齋鹿逸郎の作品は、鳥の子紙に鉛筆で下地を作り、胡粉や白亜粉を置き、その軌跡を辿りながらさらに鉛筆で描いたという。ひたすら描くことが、作家の呼吸であり、生活であり、生きる証であったという。展覧会を待たずして6月19日に急逝されました。



篠田教夫の作品だけが1階に展示されていました。貝殻に刻まれる年輪のような有機物の痕跡までをも克明にとらえて鉛筆で描き、消しゴムで削りながら表現されています。銅版画のメゾチントを思わせる緻密で精細な表現です。

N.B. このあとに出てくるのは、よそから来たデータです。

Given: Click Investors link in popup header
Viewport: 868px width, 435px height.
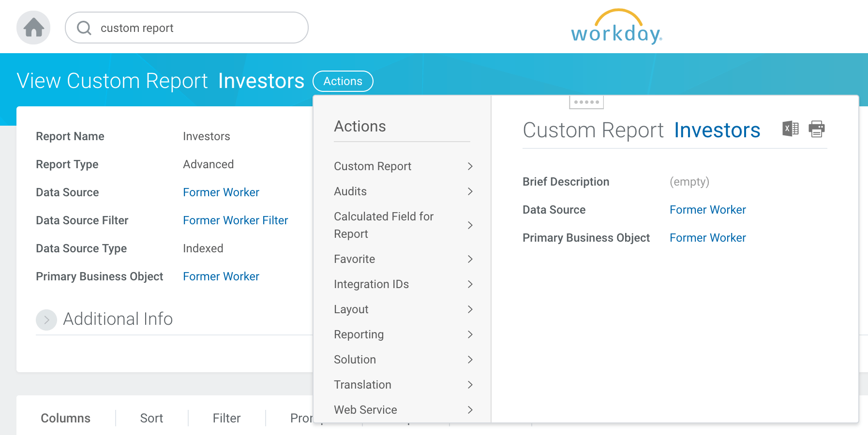Looking at the screenshot, I should tap(717, 131).
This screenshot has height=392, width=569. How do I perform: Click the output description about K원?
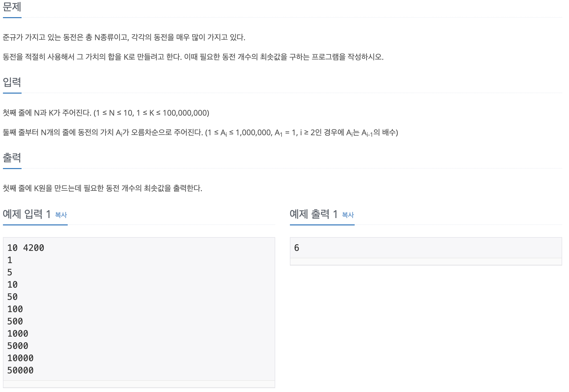tap(102, 188)
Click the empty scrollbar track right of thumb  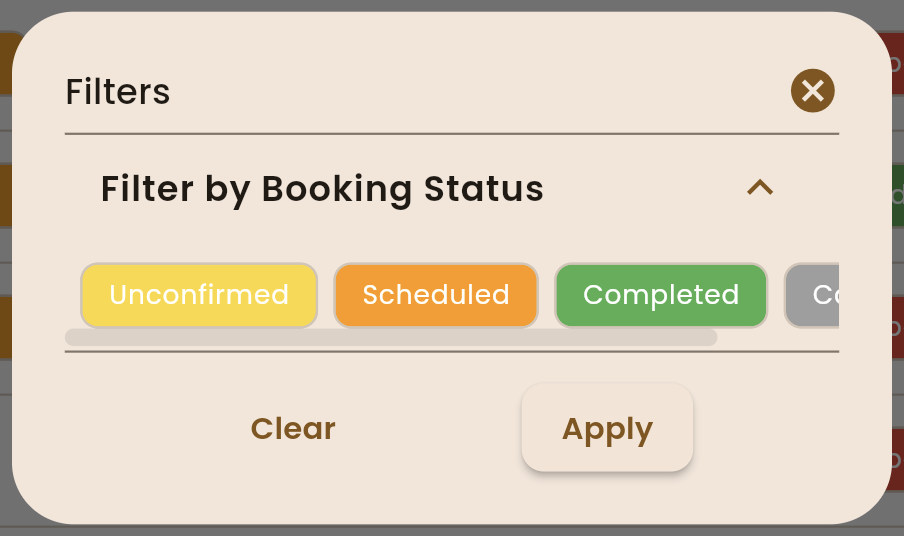coord(778,337)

小川信治の作品は、もう圧倒されました。古びたフランスやイタリアの観光絵葉書を忠実に鉛筆で再現するなかで、2重に増やされている「perfect world」シリーズ。2年前の冬に僕が始めて「ピサの斜塔」を見たときのことが思い出されました。また名画の再現から何かが消される「Without you」シリーズ。時間を超えた素朴な鉛筆と紙による緻密な表現は、あまりにもリアルで観るものは驚かされます。

「これ、写真でしょ?」、「これ、ホントに鉛筆で描いたの?」とか、「すげーや」、「どうしたら鉛筆でここまでできるの?」とか、来館者は誰もが作品に近づき擬視し、また離れて見たりと、それぞれ驚いたように鑑賞していました。その執念、持続力、もちろん技術力もですが、脱帽です。具象あり、抽象あり、作家の細密な手の痕跡が克明に表現された作品が多数展示された今回の「線の迷宮<ラビリンス>Ⅱ―鉛筆と黒鉛の旋律」展は、鉛筆が素朴でありながら無限の可能性を秘めていて、それが確かな技術によって創造的な世界を作り出せる素材であるということを実証した展覧会でもありました。